Get source code from Google Chrome extension page

Asked

Viewed 4,164 times

11

You can create an extension for Chrome that takes either the source code of the page or the entire text (Ctrl + To, Ctrl + C), to submit this to an external website (for data mining) and return the resulting content from the website? (in this case, a graph with the main terms).

Obs: form I created: (is in popup.js)

    var my_form=document.createElement('FORM');
    my_form.name='entrada';
    my_form.method='POST';
    my_form.action='http://sobek.ufrgs.br/newSobekSite/new-sobek.php';  
    my_form.submit();

1 answer

11


As answered by Soen it is possible:

manifest.json

Note: Change <all_urls> for something like "*:*//site1.com", "*://*site2.com", these sites would need you to "free access" to can make communication.

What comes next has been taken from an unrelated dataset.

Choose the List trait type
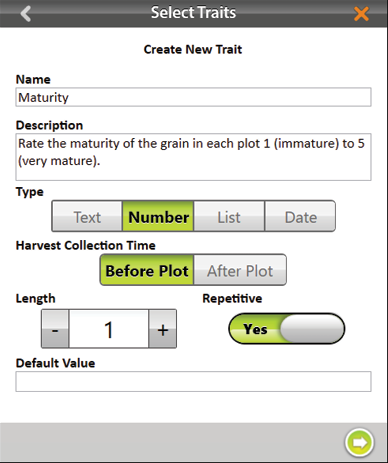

Note: It is likely that you should add the permission clipboardRead (and maybe the clipboardWrite) in the manifest:

{
    "name": "Get pages source",
    "version": "1.0",
    "manifest_version": 2,
    "description": "Pega o conteudo da página e envia para um servidor",
    "browser_action": {
       "default_icon": "icon.png",
       "default_popup": "popup.html"
    },
    "permissions": [
        "webRequest",
        "tabs",
        "clipboardWrite",
        "clipboardRead",
        "<all_urls>"
    ]
}

popup.js

You can use Ajax to send to another server request.source, as in the example:

chrome.extension.onMessage.addListener(function(request, sender) {
    if (request.action === "getSource") {
        var message, data, xhr;

        message = document.querySelector("#message");
        data = request.source;

        message.innerText = "Enviando ao servidor...";

        xhr  = new XMLHttpRequest();
        xhr.open("POST", "http://site1/webservice.php", true);
        xhr.onreadystatechange = function() {
            if(xhr.readyState === 4) {
                if (xhr.status === 200) {
                    message.innerText = "Resposta do servidor: " + xhr.responseText;
                } else {
                    message.innerText = "Err: " + xhr.status;
                }
            }
        };

        //Enviando dados como RAW
        xhr.send(request.source);
    }
});

function onWindowLoad()
{
    var message = document.querySelector('#message');

    chrome.tabs.executeScript(null, {
        file: "getPagesSource.js"
    }, function() {
        // If you try and inject into an extensions page or the webstore/NTP you'll get an error
        if (chrome.extension.lastError) {
            message.innerHTML = "Erro ao executar o script : <br>" + chrome.extension.lastError.message;
        }
    });
}

window.onload = onWindowLoad;

getPagesSource.js

To copy as if it were the user copying we use window.getSelection().addRange and a <div contentEditable="true"></div>

function copyFromDOM(target, rich) {
    var range, dom, source, posX, posY;

    posX = window.pageXOffset;
    posY = window.pageYOffset;

    dom = document.createElement("div");
    dom.contentEditable = true;

    range = document.createRange();
    range.selectNode(target);

    window.getSelection().removeAllRanges();
    window.getSelection().addRange(range);
    document.execCommand("copy");

    document.body.appendChild(dom);

    dom.focus();

    document.execCommand("paste");

    source = rich === true ? dom.innerHTML : dom.textContent;

    window.getSelection().removeAllRanges();
    document.body.removeChild(dom);

    window.setTimeout(function() {
        window.scrollTo(posX, posY);
    }, 1);

    range = dom = null;
    return source;
}

chrome.extension.sendMessage({
    action: "getSource",
    source: copyFromDOM(document.body, false)//Copia apenas texto
});

Note: If you want to copy with "rich-text", then use copyFromDOM(document.body, true)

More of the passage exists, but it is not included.